Logstash not reading the log data in correct sequence

Hi,

I have an issue with data parsing through Logstash. It reads a csv file but assigns data incorrectly in the message filed.

Below is the overall description:

I am parsing a csv file in logstash which outputs file system used % for each file system on the server.
The csv output is as below:

hostname,date,time,filesystem,usedpercent
abc,07:02:18,18:30:00,/app/logstash,40

The logstash config is:

input {
file{
path=> filepath.csv
type => "diskspace"
id => "filesystemusedid"
sincedb_path => "/dev/null"
ignore_older => 43200
close_older => 300
}

filter {
if [type] == "diskspace" {
csv {
columns => ["FSHostname", "FileSysDate", "FileSysTime", "FSFileSystem", "FSUsed" ]
add_field => {"filesystemtimevalue" => "%{FileSysDate} %{FileSysTime}"}
add_field => {"Type => "filespace"}
convert => {"FSUsed" => "integer"}
}
date{
target => "fsusedpercenttmpstmp"
match => ["filesystemtimevalue", "dd:MM:yy HH:mm:ss" ]
}
mutate {
remove_field => ["FileSysDate"]
remove_field => ["FileSysTime"]
}

fingerprint{
source => ["message"]
target=>"fingerprint"
key=>"37373737"
method => "SHA1"
concatenate_sources => true
}
}
output {
if [Type] == "filespace" {
elasticsearch {
hosts => "hostname" index=> "filesystemused-%{+xxxx.ww}" document_id => "%{fingerprint}"
}
stdout {codec => rubydebug}
}

Now the problem is that Logstash parse the file correctly for some records but for some it incorrectly assigns value in the message as below thereby leading to a dateparsefailure exception.
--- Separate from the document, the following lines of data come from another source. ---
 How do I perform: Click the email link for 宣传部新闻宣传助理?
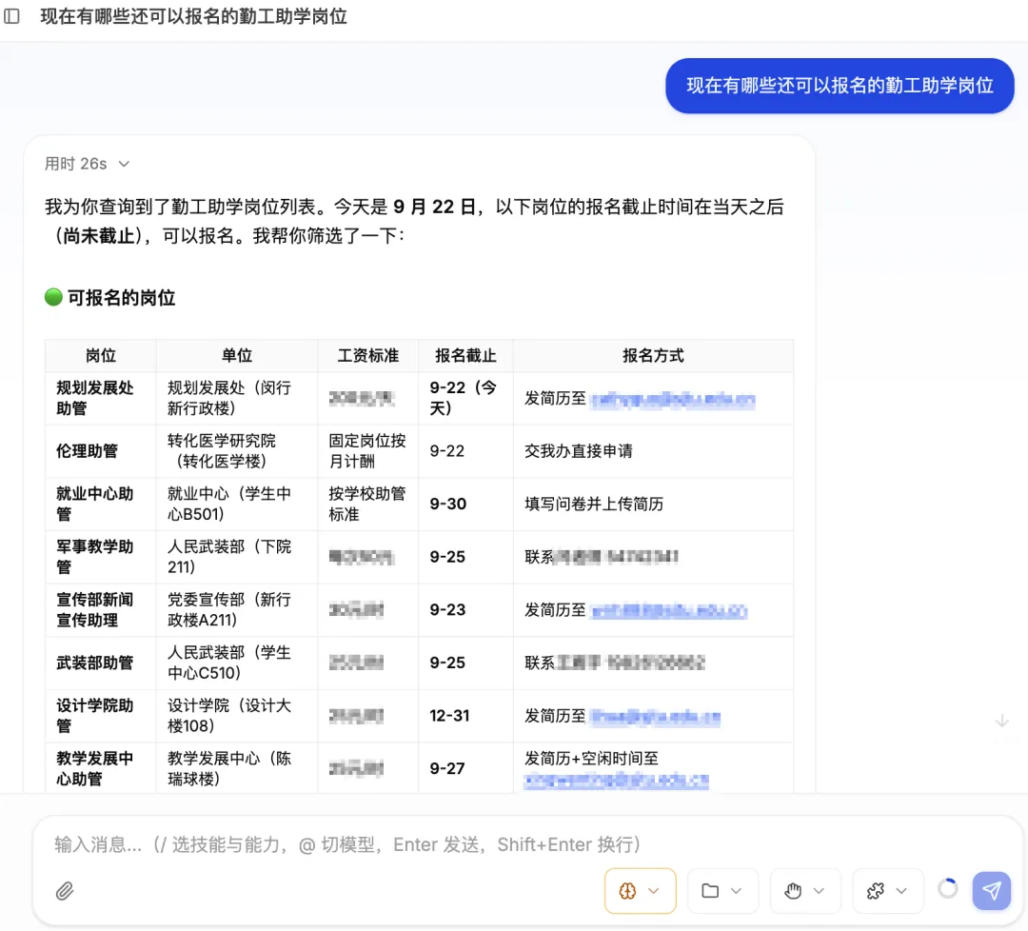point(669,611)
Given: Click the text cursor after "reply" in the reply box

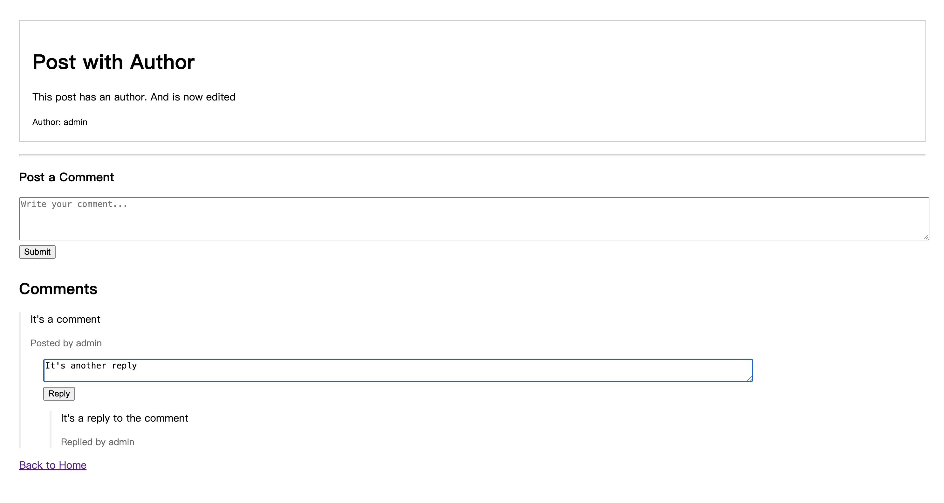Looking at the screenshot, I should [137, 366].
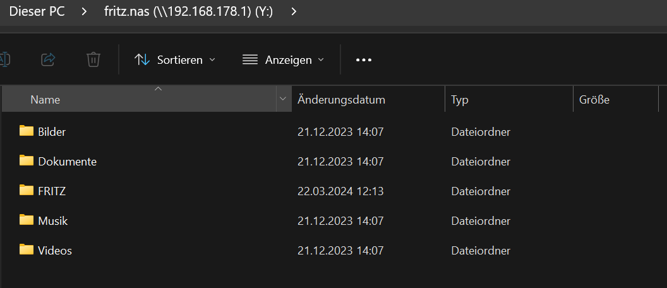
Task: Select the Musik folder icon
Action: [26, 220]
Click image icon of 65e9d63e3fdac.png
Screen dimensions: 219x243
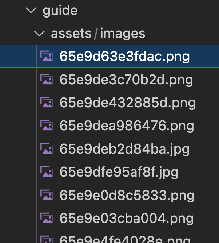[x=47, y=56]
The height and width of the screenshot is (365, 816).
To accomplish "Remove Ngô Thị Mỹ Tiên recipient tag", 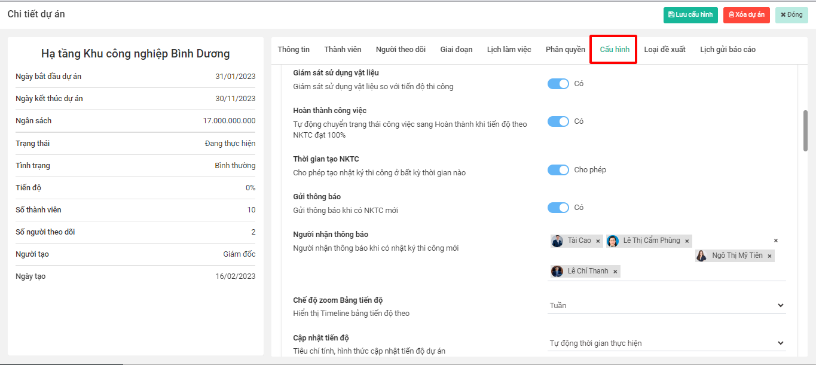I will pyautogui.click(x=769, y=256).
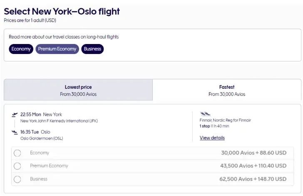Open the View details link
This screenshot has height=196, width=303.
coord(212,138)
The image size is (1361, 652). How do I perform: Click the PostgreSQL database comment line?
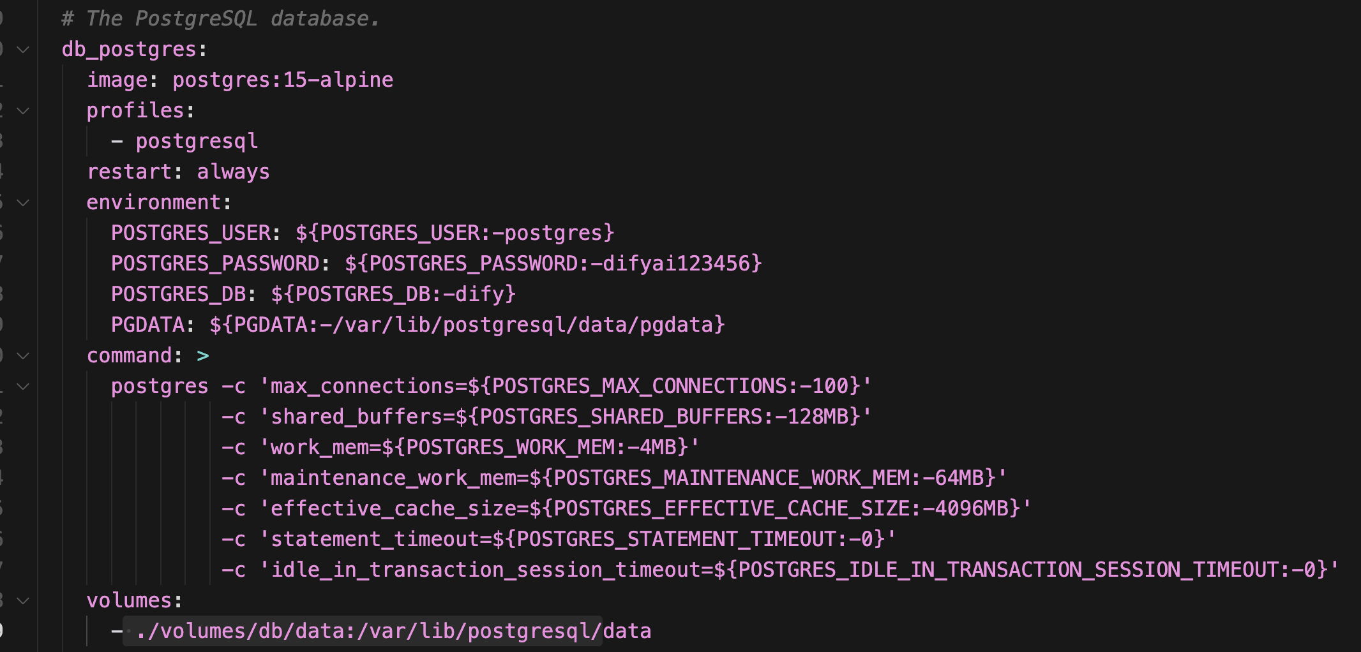pos(220,19)
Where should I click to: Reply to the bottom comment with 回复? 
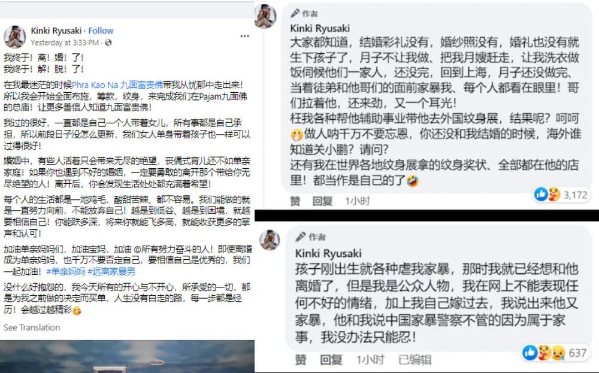pyautogui.click(x=331, y=360)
[2018-02-07T13:00:03,371][DEBUG][logstash.pipeline ] output received {"event"=>{"FSHostname"=>"18", "filesystemtimevalue"=>"10:00:00 /app/logstash", "message"=>"18,10:00:00,/app/logstash,12", "type"=>"diskspace", "FSFileSystem"=>"12", "tags"=>["_dateparsefailure"], "path"=>"/ELK/finalFSdata/FileSystem_180207.csv", "Type"=>"filespace", "@timestamp"=>2018-02-07T13:00:03.230Z, "@version"=>"1", "host"=>"hostname", "fingerprint"=>"4fe229656a0352e72a29e70a8d9878bbaf6e46109"}}

I tried dropping the index and re-creating new index multiple times. Also re-created csv files but it still could not solve the issue.

Please help to verify the problem.

"message"=>"18,10:00:00,/app/logstash,12",

This input line is corrupt. Is this line present in the input file or is it possible that the file was updated while Logstash was reading it, introducing this corruption?
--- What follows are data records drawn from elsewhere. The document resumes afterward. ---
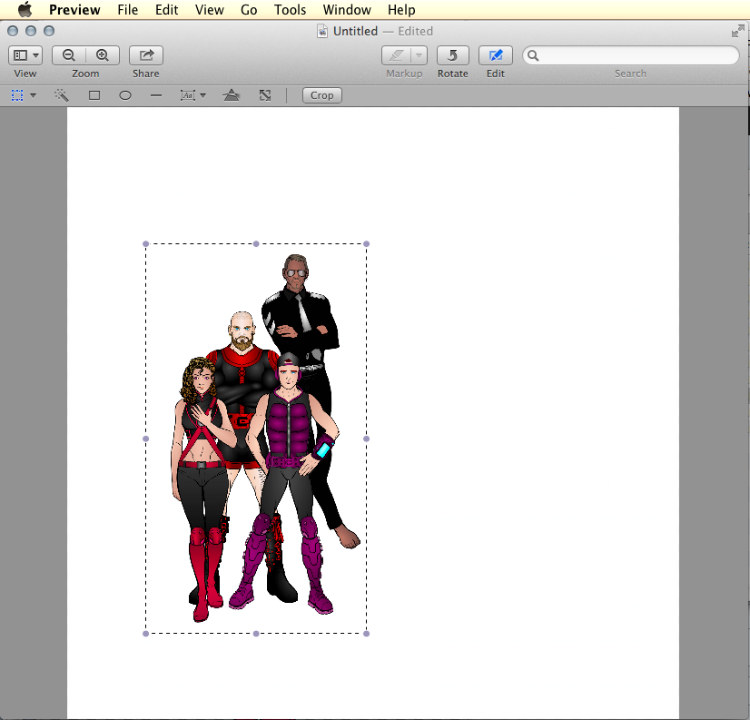Expand the text tool dropdown arrow

point(202,95)
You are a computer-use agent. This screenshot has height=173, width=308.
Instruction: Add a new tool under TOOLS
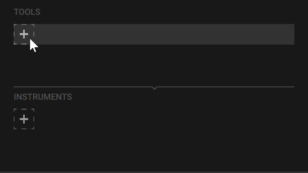pyautogui.click(x=24, y=34)
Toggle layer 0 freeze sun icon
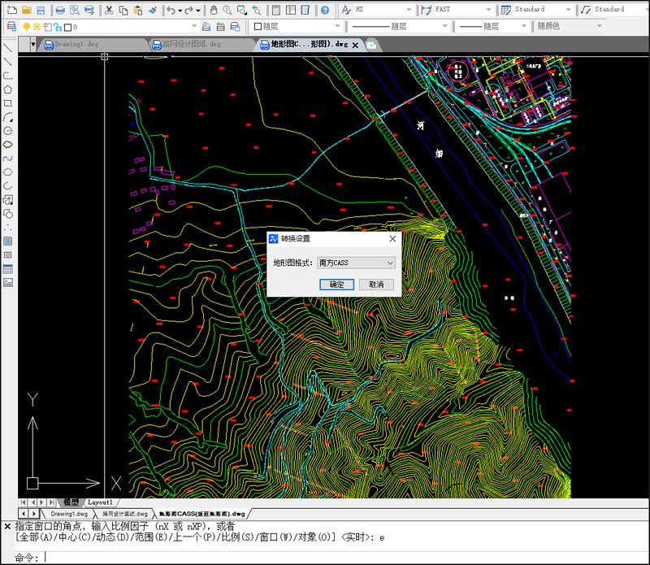 coord(35,26)
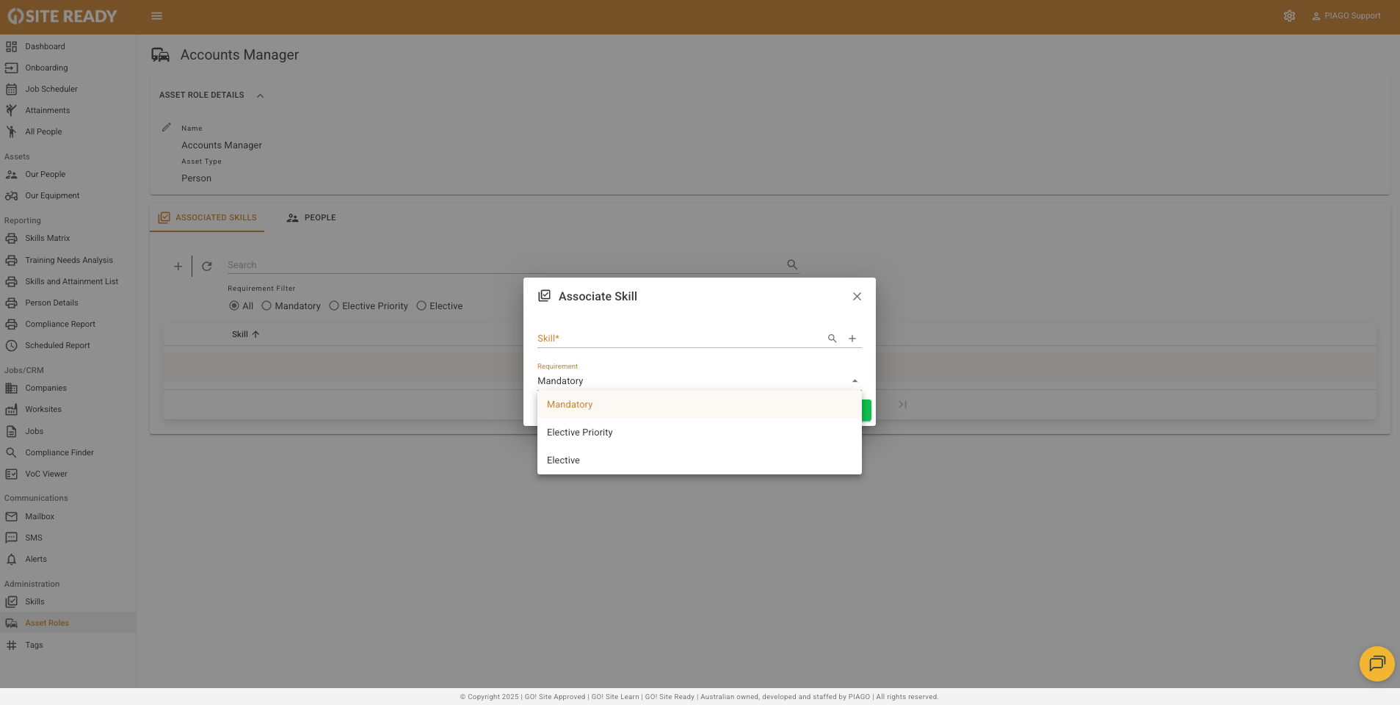Viewport: 1400px width, 705px height.
Task: Open settings gear icon in top bar
Action: [x=1289, y=16]
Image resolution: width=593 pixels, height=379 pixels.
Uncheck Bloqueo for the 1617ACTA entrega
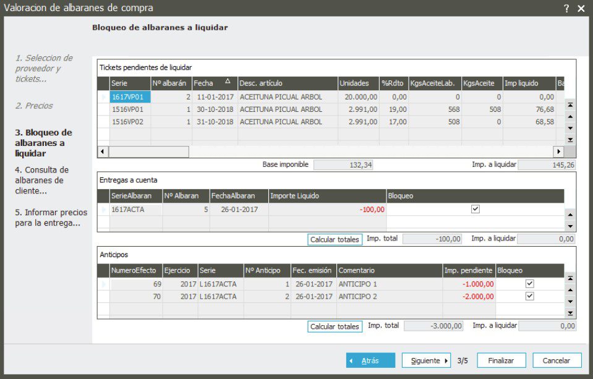(x=475, y=210)
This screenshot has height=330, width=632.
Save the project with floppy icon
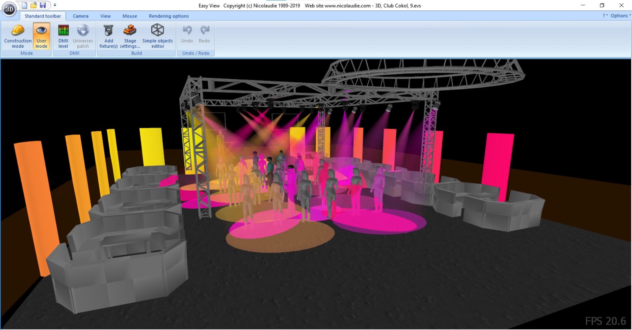43,5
The input line is abc,07:02:18,18:30:00,/app/logstash,12 but it is interpreted as "18,10:00:00,/app/logstash,12" by logstash.

The file is getting appended every 0th and 45th minute of each hour.
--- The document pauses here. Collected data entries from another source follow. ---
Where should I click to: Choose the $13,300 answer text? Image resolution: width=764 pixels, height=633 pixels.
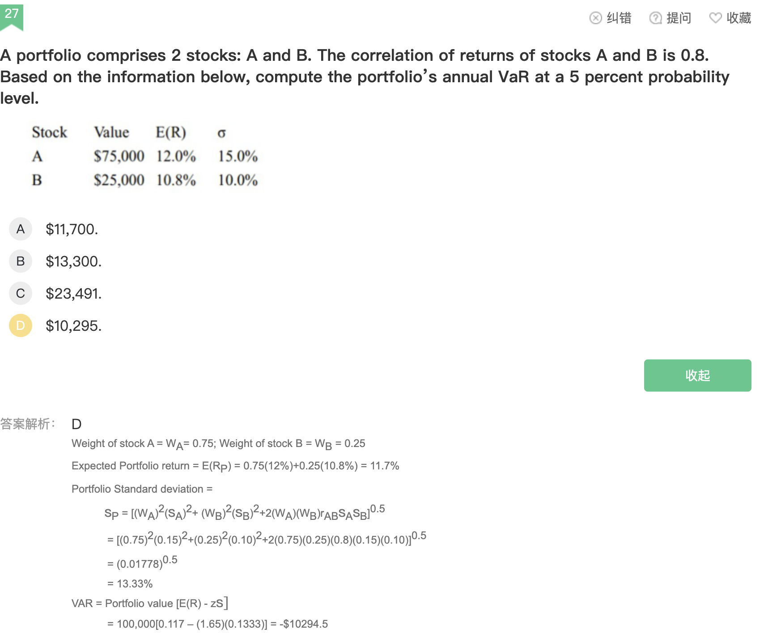point(73,262)
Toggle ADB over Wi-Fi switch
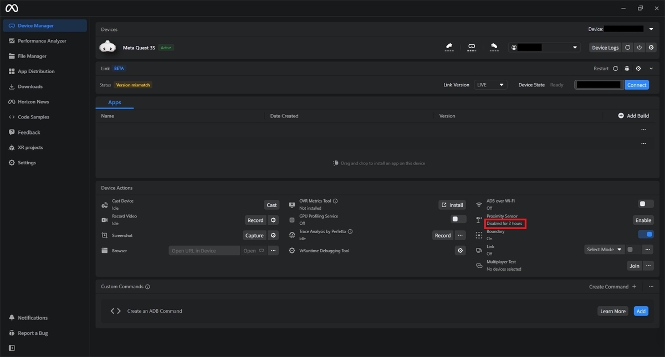This screenshot has height=357, width=665. click(x=646, y=204)
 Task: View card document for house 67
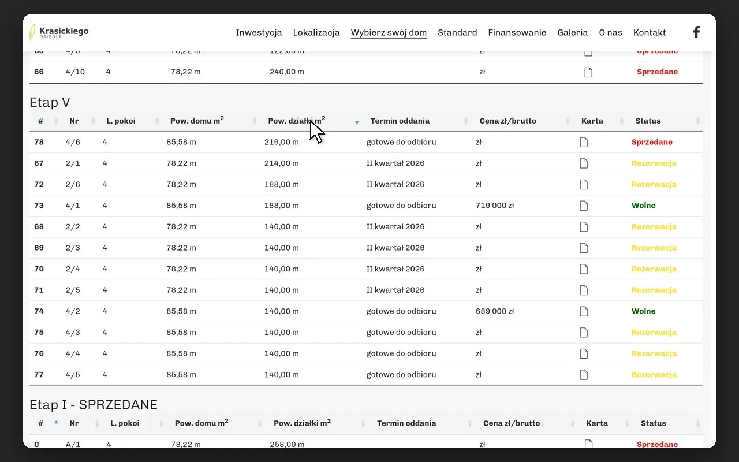coord(584,163)
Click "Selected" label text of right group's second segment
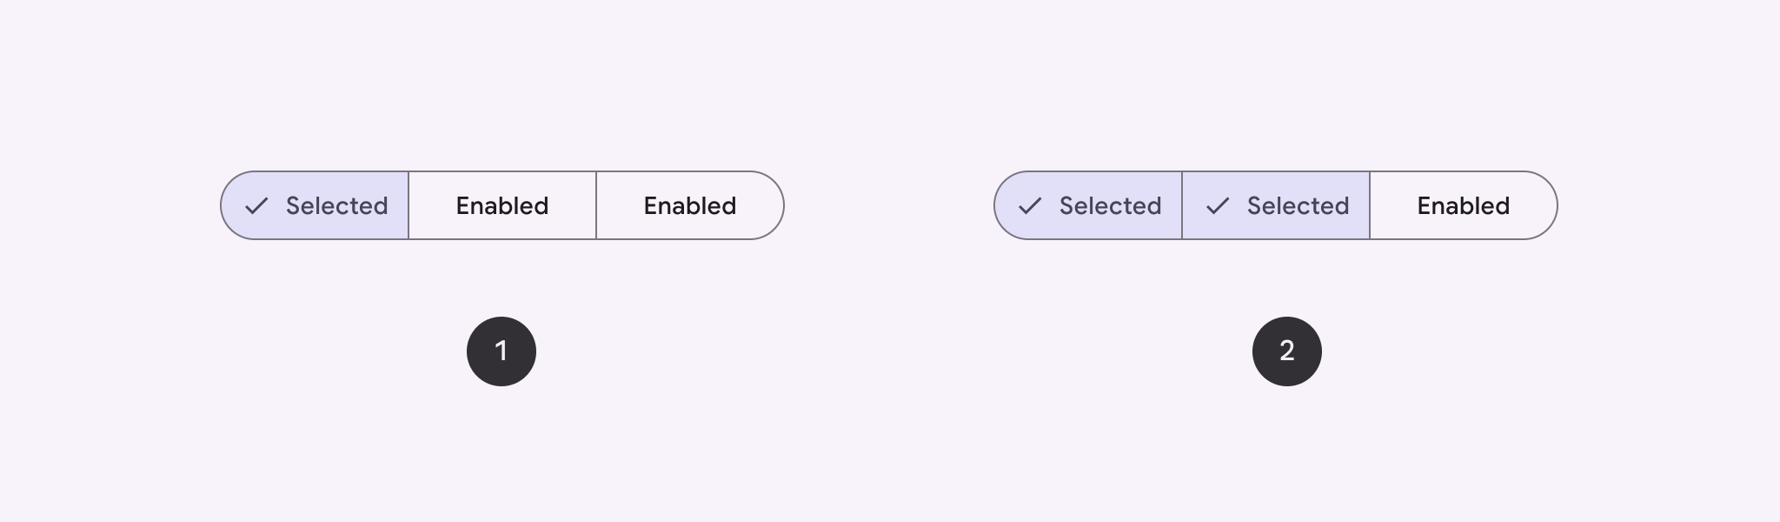 point(1298,206)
The file has proper format but some data is misinterpreted by logstash.

is it because of forward slash in the input? but it is not the case for all values.

How to find out if logstash is reading the file when the file is getting updated. Because at present we have 20 files read by logstash and only input from this file is getting incorrectly parsed. Different cron jobs are set for updating the files.

This topic was automatically closed 28 days after the last reply. New replies are no longer allowed.